French agricultural policy features in the strongest part of the narrative, where an old friend is involved in a gripping episode of farmers protest gone wrong.  Some commentators regard this as prescient Houellebecq anticipating the anti-government gilets jaunes (yellow vests) movement of recent years in France.

Serotonin refers to Florent’s intake of anti-depressants to stabilise his moods. But these are exacerbated by a dire need during his itinerant phases of getting hotel rooms where smoking is still allowed. A quintessential French issue which made me smile, but it may not be meant ironically, as the author’s smoking habit is central to his persona.

Nevertheless I began to wonder whether the novel is self-parody. By adding new shock tactics to his established repertoire, with gratuitous scenes of bestiality and pedophilia, he maintains his bad boy reputation. My first Houellebecq novels were Atomised and Platform, both published twenty odd years ago. Then he used swinger clubs and sex tourism in Thailand to shock, and illustrate corrupted modern life.

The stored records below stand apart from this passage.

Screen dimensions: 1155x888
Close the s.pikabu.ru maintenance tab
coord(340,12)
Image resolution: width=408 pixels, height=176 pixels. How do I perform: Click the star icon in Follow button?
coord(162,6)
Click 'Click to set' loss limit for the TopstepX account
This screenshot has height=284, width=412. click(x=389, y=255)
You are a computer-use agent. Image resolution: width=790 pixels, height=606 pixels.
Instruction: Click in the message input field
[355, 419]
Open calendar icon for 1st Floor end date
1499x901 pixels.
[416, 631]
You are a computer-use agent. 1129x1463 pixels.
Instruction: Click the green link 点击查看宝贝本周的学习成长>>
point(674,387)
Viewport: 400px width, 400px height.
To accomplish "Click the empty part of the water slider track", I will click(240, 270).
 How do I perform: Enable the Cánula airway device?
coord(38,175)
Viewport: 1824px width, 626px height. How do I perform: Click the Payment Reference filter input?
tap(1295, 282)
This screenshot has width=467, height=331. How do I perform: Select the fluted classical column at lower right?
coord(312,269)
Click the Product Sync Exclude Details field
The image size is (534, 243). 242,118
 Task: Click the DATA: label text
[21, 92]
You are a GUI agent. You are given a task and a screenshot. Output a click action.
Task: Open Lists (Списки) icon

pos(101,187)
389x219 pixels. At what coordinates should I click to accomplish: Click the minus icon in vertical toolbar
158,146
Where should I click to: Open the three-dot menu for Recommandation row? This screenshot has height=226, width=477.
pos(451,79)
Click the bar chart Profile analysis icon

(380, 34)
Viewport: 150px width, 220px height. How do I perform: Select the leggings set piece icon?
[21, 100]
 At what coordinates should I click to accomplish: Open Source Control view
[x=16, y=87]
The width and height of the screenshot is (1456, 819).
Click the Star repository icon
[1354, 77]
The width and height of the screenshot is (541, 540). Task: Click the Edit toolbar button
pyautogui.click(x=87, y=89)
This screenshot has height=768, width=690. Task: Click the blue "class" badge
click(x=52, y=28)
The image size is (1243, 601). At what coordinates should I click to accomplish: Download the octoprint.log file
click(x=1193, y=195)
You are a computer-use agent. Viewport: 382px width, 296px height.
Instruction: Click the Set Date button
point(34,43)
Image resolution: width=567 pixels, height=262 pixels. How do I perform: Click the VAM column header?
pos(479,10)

My recommendation of Serotonin is conditional as I read it in French, but hopefully in translation his droll descriptions of the depredations of neo-liberal, post-modern society will reward you too. Fun for all the family!

Actually, if you’re new to Houellebecq, you could also try Submission. Published in January 2015, almost the same day as the Charlie Hebdo attacks in Paris, the provocative story relates the rise of an imagined Muslim presidential candidate in France. Regarded by many as anti-Islamic, it created huge controversy in the French commentariat, and was an instant best-seller. I found it convincing, which may be the test of a good novel.

(*world view)

2 Comments

  1. The translation of Elementry Particles was published under the title ‘Atomised’ here in Oz and the UK. It was made into a film too. I haven’t seen it, the novel was depressing enough. Interestingly, the author lives in Ireland. I suspect he likes the gloomy weather…

    1. Thanks a lot Matt, I’d forgotten about Atomised, so have corrected it in the text. I haven’t seen the movie either, and probably don’t need to. I think he probably mainly liked Ireland for the tax-free status given to writers, but I believe he may be living now back in France again. He’s not getting any prettier that’s for sure!